#### [AUFGABENLISTE]
(1) Beantworte anhand der Diskussion zum Keiler XA die folgenden Fragen:
(a) Wie alt ist die Hardride von entlebucher?
(b) Mit welchen Gabeln fuhr Kompostman laut Split seinen Keiler?
(c) Wie hieß der Rahmen laut Split früher einmal?
(2) Erkläre mit ein bis drei Sätzen, warum Anges in der Diskussion zum Keiler XA beim Kauf des Rahmens zögert.

#### [SEITENAUSZUG]
# Wer fährt ein Keiler XA???



## entlebucher (4. Mai 2008)

Als treuer Schweinetreiber spinne ich mal wieder an einem neuen Rahmen herum.
Meine 4 Jahre alte Hardride hat zwar den täglichen Alpeneinsatz mit Schlamm und Schnee sehr gut überstanden, und nur optisch gelitten.
Jetzt bin ich aber heiss auf was neues.

Fährt jemand von euch den Keiler XA?
Wie sind die Erfahrungen damit?
Mir geht es weniger um den satten Federweg, sondern vielmehr um den tiefen Schwerpunkt.

Danke im voraus


----------



## Anges (6. Mai 2008)

also ich wuerde mich auch sehr fuer den rahmen interessieren, wobei der preis leider verdammt hoch ist. meine hardride fr hat neu nichteinmal die haelfte gekostet!
trotzdem bin ich von dem teil echt angetan. mal sehen obs ende des jahres wirklich nen nachfolger fuer meine wildsau gibt. 

gruss


----------



## MTB-News.de




----------



## rsu (6. Mai 2008)

Genau, leg Dir das Teil mal zu damit ich es bei einer gemeinsamen Tour mal testen kann  

Wenigstens einer hat den schon in kleiner Abwandlung und hat hier auch Bilder gepostet. Erinner mich leider nimmer an den Benutzernamen.


----------



## Split (6. Mai 2008)

Kompostman, hatte doch einen Keiler mit einer Totem bzw danch mit einer Mz 66. 
Fragt ihn doch mal


----------



## Frorider Ben (7. Mai 2008)

Warum fragt ihr nicht mal Jürgen, er hat doch selber mit nem Keiler XA ne tour in den Alpen gemacht. Nur da war der Name noch net bekannt
http://www.alutech-bikes.com/de/news/Fett%20ueber%20die%20Alpen.html


----------



## Split (8. Mai 2008)

ja oder so, hatte ich schon vergessen.
Mischling hieß es ja mal


----------



## Loki87 (9. Mai 2008)

ja, den hersteller eines bikes zu fragen ob es gut is macht natürlich super sinn


----------



## Maui (10. Mai 2008)

also ich hab den jue gefragt auch wenn das nicht representative ist. er fands supi. die tour und die function des frames. mit der gabel hat ernicht soviel glueck.


----------



## Lord Helmchen (10. Mai 2008)

Loki87 schrieb:


> ja, den hersteller eines bikes zu fragen ob es gut is macht natürlich super sinn



normal ists hirnlos, haste recht. aber wir reden von Jü.

#### [VERFÜGBARE DATEN]

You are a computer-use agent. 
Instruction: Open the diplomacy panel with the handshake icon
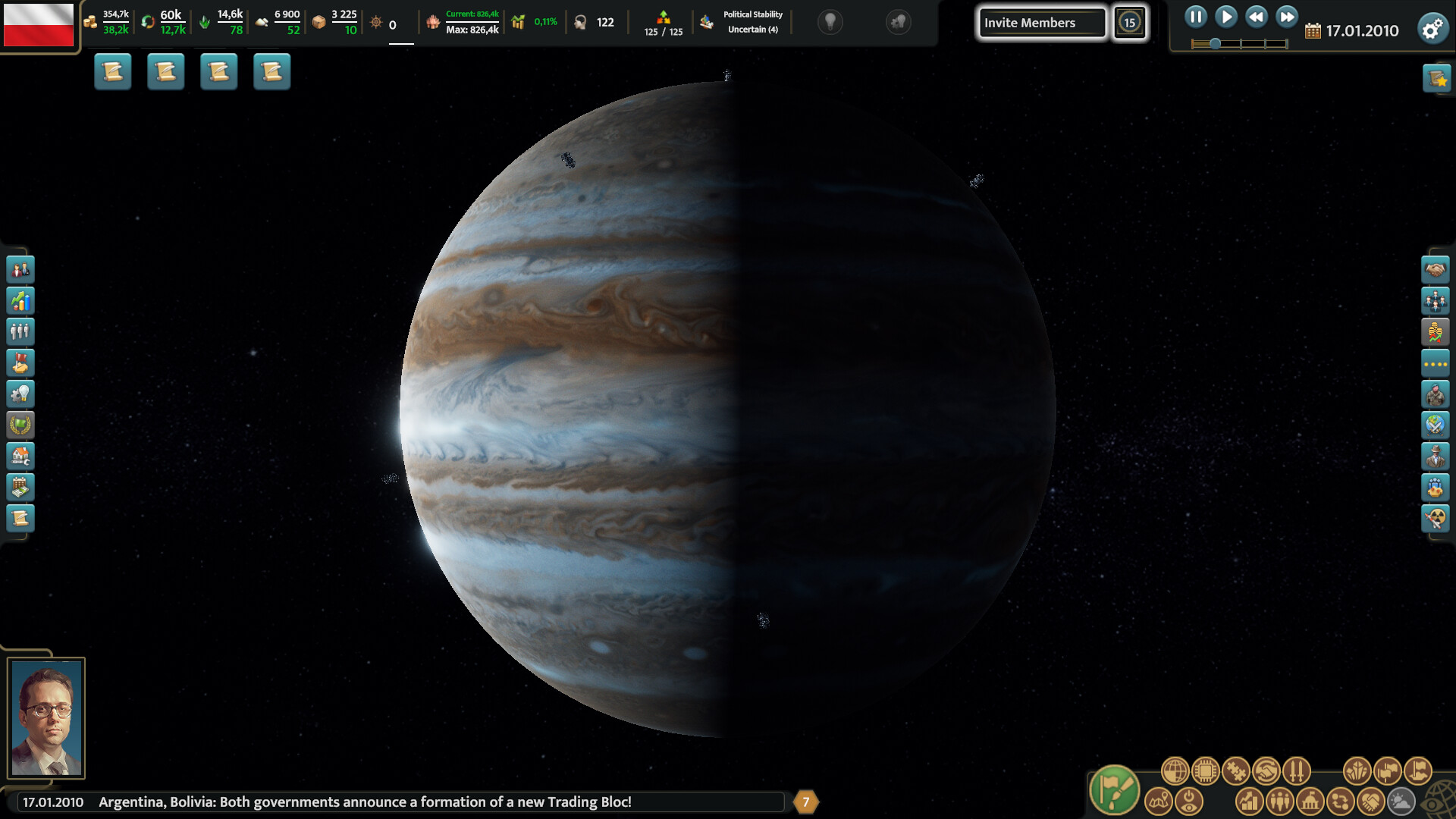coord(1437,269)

#### [ANTWORTEN JE AUFGABE]
(1)
(a) Sie ist 4 Jahre alt.
(b) Zuerst mit einer Totem, danach mit einer Mz 66.
(c) Er hieß Mischling.

(2) Der Preis des Rahmens ist sehr hoch. Seine Hardride FR hat neu nicht einmal die Hälfte gekostet.